**** PROVIDED DATA ****
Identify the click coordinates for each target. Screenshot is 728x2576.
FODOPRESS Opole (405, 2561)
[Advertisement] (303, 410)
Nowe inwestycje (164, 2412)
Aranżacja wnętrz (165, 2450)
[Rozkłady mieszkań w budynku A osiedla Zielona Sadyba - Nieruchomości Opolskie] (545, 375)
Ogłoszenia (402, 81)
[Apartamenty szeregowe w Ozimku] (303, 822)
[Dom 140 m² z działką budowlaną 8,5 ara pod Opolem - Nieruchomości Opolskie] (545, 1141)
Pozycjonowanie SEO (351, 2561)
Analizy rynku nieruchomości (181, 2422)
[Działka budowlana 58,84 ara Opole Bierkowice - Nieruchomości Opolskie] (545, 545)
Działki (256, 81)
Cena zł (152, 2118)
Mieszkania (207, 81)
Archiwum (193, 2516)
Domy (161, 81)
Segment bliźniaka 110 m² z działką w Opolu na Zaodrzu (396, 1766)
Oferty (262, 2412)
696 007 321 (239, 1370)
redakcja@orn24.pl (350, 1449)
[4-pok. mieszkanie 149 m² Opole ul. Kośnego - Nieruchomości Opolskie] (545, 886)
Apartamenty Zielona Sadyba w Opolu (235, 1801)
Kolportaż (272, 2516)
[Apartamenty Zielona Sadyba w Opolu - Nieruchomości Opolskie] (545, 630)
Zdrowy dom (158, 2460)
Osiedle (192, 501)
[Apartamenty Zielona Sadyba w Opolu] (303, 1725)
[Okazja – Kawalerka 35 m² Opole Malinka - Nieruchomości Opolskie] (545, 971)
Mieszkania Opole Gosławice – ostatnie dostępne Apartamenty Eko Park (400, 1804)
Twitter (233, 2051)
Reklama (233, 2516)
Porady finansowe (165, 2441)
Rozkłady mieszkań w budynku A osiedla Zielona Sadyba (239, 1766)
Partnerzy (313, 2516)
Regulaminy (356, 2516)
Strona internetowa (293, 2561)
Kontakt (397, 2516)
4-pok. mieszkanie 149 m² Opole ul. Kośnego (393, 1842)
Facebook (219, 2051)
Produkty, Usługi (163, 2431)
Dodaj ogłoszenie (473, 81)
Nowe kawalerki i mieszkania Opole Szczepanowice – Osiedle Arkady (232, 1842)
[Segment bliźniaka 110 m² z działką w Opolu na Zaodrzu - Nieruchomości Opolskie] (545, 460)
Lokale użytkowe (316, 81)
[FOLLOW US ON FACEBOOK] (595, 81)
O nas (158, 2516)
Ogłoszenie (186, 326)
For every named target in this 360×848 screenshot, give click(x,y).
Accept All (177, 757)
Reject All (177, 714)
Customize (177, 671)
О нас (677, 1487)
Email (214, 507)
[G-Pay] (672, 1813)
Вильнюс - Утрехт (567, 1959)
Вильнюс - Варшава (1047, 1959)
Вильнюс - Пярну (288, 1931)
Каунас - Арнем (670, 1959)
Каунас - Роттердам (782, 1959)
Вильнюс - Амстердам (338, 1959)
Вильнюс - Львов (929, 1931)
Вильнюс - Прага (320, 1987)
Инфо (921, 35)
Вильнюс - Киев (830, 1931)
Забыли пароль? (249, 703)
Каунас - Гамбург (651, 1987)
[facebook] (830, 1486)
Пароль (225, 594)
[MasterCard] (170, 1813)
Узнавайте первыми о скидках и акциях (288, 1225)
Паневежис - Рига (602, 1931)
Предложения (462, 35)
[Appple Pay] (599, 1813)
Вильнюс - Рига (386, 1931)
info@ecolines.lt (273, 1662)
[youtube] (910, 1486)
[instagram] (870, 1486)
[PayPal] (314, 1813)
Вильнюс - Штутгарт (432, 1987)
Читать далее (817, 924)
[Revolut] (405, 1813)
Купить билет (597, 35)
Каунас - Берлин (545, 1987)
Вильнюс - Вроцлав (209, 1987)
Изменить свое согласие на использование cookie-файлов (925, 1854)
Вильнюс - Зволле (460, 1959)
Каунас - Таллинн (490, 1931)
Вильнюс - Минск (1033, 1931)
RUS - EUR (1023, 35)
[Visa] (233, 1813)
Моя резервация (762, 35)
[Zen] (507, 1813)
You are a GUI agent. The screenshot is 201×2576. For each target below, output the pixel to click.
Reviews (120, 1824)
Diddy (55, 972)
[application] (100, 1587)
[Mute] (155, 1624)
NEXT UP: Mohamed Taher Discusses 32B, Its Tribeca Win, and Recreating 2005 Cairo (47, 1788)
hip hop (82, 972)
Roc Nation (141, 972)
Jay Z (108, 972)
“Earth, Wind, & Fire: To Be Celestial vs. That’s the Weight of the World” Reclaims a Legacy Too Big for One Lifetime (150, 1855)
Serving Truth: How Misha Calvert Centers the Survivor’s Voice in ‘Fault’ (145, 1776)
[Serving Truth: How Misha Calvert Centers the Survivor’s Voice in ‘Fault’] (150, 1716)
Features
****
THE PROBLEM:
Starting at the line with "Вильнюс - Прага (320, 1987)" and ending at the line with "Roc Nation (141, 972)", print each line of the listing above exactly, with no other lines.

REPLY:
Вильнюс - Прага (320, 1987)
Инфо (921, 35)
Вильнюс - Киев (830, 1931)
Забыли пароль? (249, 703)
Каунас - Гамбург (651, 1987)
[facebook] (830, 1486)
Пароль (225, 594)
[MasterCard] (170, 1813)
Узнавайте первыми о скидках и акциях (288, 1225)
Паневежис - Рига (602, 1931)
Предложения (462, 35)
[Appple Pay] (599, 1813)
Вильнюс - Рига (386, 1931)
info@ecolines.lt (273, 1662)
[youtube] (910, 1486)
[instagram] (870, 1486)
[PayPal] (314, 1813)
Вильнюс - Штутгарт (432, 1987)
Читать далее (817, 924)
[Revolut] (405, 1813)
Купить билет (597, 35)
Каунас - Берлин (545, 1987)
Вильнюс - Вроцлав (209, 1987)
Изменить свое согласие на использование cookie-файлов (925, 1854)
Вильнюс - Зволле (460, 1959)
Каунас - Таллинн (490, 1931)
Вильнюс - Минск (1033, 1931)
RUS - EUR (1023, 35)
[Visa] (233, 1813)
Моя резервация (762, 35)
[Zen] (507, 1813)
You are a GUI agent. The screenshot is 201×2576. For each target below, output the pixel to click.
Reviews (120, 1824)
Diddy (55, 972)
[application] (100, 1587)
[Mute] (155, 1624)
NEXT UP: Mohamed Taher Discusses 32B, Its Tribeca Win, and Recreating 2005 Cairo (47, 1788)
hip hop (82, 972)
Roc Nation (141, 972)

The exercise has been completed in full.